Despite the spontaneous resolution of the condition, the literature has described the use of antiresorptive treatment with bisphosphonates, which have been shown to be effective in the described cases of transient osteoporosis not related to pregnancy. They should not be used during pregnancy, as they are considered category C by the Food and Drug Administration (FDA) and can be associated with fetal loss, labor dystocia, visceral alterations (renal pelvis and ureters syndrome), low weight and alterations in fetal ossification.1,6,17 However, they can be incorporated into the treatment during the puerperium, since they present a low risk for breastfeeding.
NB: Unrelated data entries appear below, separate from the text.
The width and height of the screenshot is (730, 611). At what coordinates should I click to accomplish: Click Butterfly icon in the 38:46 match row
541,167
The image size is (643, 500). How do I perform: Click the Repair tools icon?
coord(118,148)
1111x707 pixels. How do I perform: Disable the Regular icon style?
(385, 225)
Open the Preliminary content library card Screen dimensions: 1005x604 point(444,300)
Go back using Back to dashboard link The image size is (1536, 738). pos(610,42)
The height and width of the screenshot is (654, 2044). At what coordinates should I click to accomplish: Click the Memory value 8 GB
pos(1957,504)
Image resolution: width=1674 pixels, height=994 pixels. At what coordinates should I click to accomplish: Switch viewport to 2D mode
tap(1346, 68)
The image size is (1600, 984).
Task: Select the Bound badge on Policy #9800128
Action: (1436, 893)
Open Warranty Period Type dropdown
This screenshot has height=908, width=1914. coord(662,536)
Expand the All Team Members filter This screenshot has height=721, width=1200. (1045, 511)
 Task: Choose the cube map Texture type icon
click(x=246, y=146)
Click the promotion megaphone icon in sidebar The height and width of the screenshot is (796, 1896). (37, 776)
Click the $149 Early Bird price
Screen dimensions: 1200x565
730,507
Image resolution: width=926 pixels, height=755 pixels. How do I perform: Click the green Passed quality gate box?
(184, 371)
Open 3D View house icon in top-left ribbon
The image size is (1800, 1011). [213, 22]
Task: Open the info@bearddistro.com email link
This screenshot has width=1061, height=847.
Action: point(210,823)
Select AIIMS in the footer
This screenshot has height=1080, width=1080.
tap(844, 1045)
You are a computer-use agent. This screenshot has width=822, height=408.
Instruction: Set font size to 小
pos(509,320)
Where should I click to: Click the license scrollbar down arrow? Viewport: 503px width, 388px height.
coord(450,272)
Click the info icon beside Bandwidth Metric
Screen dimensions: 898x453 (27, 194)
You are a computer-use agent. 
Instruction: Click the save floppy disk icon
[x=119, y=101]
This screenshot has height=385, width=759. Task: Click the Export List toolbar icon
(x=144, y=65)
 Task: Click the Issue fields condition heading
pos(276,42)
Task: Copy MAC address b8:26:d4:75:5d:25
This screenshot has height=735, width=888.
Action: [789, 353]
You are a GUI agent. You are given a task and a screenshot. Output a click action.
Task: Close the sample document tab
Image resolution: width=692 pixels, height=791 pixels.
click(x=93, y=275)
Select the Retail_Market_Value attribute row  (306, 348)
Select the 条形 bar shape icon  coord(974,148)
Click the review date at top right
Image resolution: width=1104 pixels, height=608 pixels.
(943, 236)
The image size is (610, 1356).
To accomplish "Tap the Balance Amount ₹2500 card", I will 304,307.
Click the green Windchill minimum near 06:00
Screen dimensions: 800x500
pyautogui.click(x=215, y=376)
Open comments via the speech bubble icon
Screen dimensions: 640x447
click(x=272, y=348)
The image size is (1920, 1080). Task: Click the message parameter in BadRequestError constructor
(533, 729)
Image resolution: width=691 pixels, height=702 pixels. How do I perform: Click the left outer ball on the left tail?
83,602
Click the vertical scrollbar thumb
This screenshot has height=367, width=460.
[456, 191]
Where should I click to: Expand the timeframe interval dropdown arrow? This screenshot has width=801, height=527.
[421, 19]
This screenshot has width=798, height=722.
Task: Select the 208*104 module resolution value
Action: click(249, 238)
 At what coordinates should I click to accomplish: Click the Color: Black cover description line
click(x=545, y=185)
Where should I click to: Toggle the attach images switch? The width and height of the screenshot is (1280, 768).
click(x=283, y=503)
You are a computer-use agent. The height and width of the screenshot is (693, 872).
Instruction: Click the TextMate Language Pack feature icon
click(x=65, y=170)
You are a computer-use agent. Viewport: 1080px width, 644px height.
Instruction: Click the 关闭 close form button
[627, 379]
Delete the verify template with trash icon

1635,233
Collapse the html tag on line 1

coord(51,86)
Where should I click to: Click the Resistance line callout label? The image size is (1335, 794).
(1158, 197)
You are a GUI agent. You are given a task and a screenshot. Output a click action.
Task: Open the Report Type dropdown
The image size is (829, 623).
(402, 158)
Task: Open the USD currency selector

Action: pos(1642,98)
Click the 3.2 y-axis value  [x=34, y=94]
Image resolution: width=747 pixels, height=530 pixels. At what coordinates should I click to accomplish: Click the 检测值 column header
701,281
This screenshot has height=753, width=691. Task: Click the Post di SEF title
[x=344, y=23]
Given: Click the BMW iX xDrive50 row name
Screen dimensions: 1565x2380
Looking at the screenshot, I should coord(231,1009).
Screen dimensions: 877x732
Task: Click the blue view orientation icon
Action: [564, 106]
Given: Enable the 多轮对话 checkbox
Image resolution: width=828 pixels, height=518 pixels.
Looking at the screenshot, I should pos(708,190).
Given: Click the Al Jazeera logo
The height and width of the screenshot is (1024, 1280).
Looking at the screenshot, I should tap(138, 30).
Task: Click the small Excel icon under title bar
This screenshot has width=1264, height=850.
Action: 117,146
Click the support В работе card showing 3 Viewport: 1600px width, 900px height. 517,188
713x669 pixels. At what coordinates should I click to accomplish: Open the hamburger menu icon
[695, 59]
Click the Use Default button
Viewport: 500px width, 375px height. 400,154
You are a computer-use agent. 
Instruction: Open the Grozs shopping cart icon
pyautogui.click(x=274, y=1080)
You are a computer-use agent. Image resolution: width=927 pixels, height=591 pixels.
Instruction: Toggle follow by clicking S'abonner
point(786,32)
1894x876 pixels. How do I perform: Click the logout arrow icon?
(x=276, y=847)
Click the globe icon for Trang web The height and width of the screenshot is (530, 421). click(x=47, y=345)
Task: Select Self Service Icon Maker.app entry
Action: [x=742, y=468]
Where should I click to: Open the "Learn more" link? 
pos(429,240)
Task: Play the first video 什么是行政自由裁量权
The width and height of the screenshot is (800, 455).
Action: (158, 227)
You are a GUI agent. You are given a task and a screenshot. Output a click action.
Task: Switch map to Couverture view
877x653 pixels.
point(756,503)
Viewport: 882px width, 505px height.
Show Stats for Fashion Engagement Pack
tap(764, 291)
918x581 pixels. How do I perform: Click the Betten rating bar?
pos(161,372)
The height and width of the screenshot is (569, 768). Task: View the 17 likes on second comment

Finally, there are no randomized clinical trials or large case series that support these therapeutic decisions,6,18 so we rely on expert opinions and on the experience in daily clinical practice. Generally, it is usually a self-limiting process after childbirth, with resolution of the clinical picture within a period of 2–12 months.9,18 In our case series, all patients had a favorable evolution towards complete resolution without sequelae within 2–9 months.

Conclusion

Transient osteoporosis of pregnancy is a rare and underdiagnosed entity, which can lead to a significant functional limitation that hinders the basic activities of daily life of patients. Its presentation in the third trimester of pregnancy represents a diagnostic and therapeutic challenge for the clinician, since some complementary tests or drugs may not be recommended during pregnancy. Its etiology is unknown, although several theories have been proposed. Likewise, different treatments have been proposed, but the effects on the mother and fetus and the breastfeeding newborn must be considered. The first-line treatment consists of analgesics and unloading of the affected joint. In general, it usually presents a self-limited clinical picture with complete recovery in a period of 2–12 months.

Ethical considerations

Given the descriptive nature of the cases and the bibliographic review on the subject, authorization from the Bioethics Committee has not been necessary, as no action was taken on the patients, in the same way that no external funding has been received. The images presented are part of the clinical study conducted by the Andalusian Health Service and for their use, as well as for all the clinical data reflected in this article, prior informed consent has been required from each of the patients.

Conflict of interest

The authors declare that they have no conflict of interest.